A huge milestone has been reached: our first DYNAMO buoy has been deployed in the Beagle Channel in the middle of September and will be sending data for several months from now on. Thanks to our colleagues at the CADIC institute the buoy reached Ushuaia Bay and sends environmental data including air temperature, wind speed, wave height, water temperature and conductivity on an hourly basis. Located in close proximity to the CADIC it is now possible to establish routines and gain experience concerning the calibration of sensors as well as the maintenance of the buoy itself. We talked to Jacobo Martín, the responsible colleague on site, and asked him about his experience while deploying the buoy.

Jacobo, the buoy is in the water. Congratulations to you and your team. What was more difficult? Putting the mooring in the water or deploying the buoy?
Due to the heavy weight, putting the mooring in the water was more difficult. Luckily, we had the support of R/V ARA Puerto Deseado to fulfill that task. Afterwards, it was relatively easy to tow the buoy with our Zodiac and attach it to the line previously deployed. However, it was easy but ice-cold too. I was wearing a neoprene suit, which was wet after assisting in dunking the buoy in the water from the dock. I thought it was not worth to change clothes because the site is fairly close to the dock. But then I realized that the Zodiac had to navigate very slowly to ensure the stability of the towed buoy. It seemed to last forever to reach the place at a given speed of 1-2 knots.

What kind of weight and cable did you use for the mooring?
The weight is a train wheel. A set of 5 train wheels were recently donated to CADIC by Dr. Alberto Piola (SHN/UBA). Discarded train wheels are a first choice for oceanographers worldwide as ballast for moored lines. For the present case the ballast was maybe a bit oversized (320 kg), since this buoy in particular is a small, light model. But that was the ballast we had at hand (on deck in fact) at the moment when there was the opportunity to do the work. The rest of the mooring consists of a galvanized chain, galvanized shackles and swivels, and a Dyneema rope with a diameter of 10 mm. At the moment the mooring is located roughly at a water depth of 30 meters.

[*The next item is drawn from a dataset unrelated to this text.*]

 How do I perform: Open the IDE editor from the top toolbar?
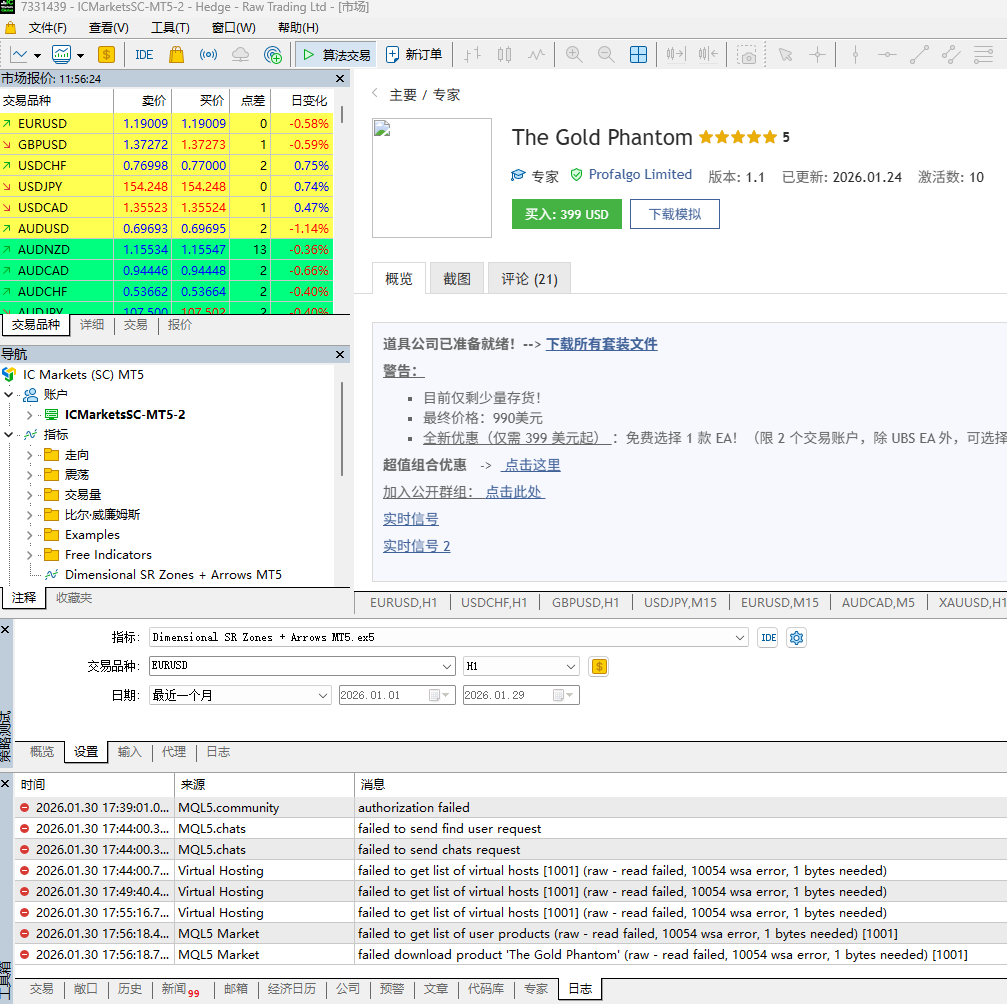click(x=144, y=55)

Did everything go to plan or did you have problems with something?
There are always surprises that force you to improvise. But both operations, mooring and buoy, went without major problems. More importantly, we had fair weather conditions, which is the most crucial factor down here in the South. And it should not be forgotten, that the administrative paperwork to make all this possible is hard work too and takes a lot of time.

How many people were involved in deploying the mooring and the buoy?
The weight and line were deployed with the help of the full deck crew of the R/V ARA Puerto Deseado. For the buoy, we were four people, including the pilot of the Zodiac. This was necessary to lean and attach it to the trolley, bring it to the dock, put it in the water, tow the buoy in position and finally attach it to the line.

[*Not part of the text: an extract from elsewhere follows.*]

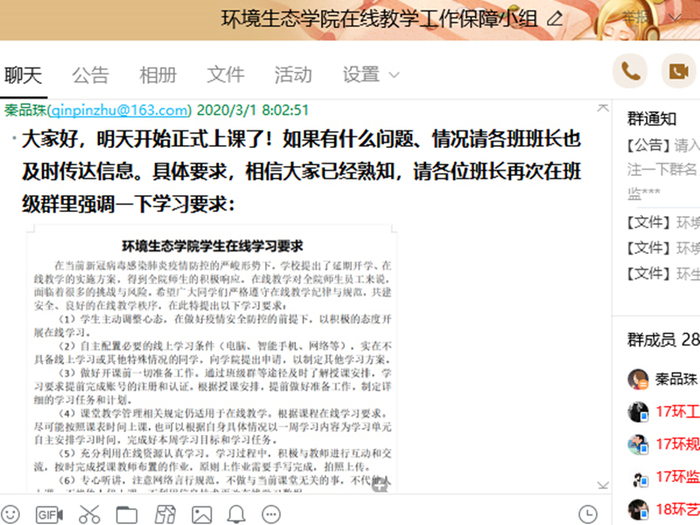Click the qinpinzhu@163.com email link
The width and height of the screenshot is (700, 525).
(x=119, y=110)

Who will now maintain the buoy and how often?
We are setting up a “DYNAMO buoy team”. Several researchers and technicians at CADIC have volunteered already to ensure the buoy is safe and serviced. The idea is that there must always be someone in place if others are out for other missions, get sick or are on holidays. We have set a schedule of one maintenance visit at least every month to check the buoy for functionality, corrosion or any other issue. Cleaning bio-fouling from the sensors and surfaces will be another important task we will perform during the monthly checks.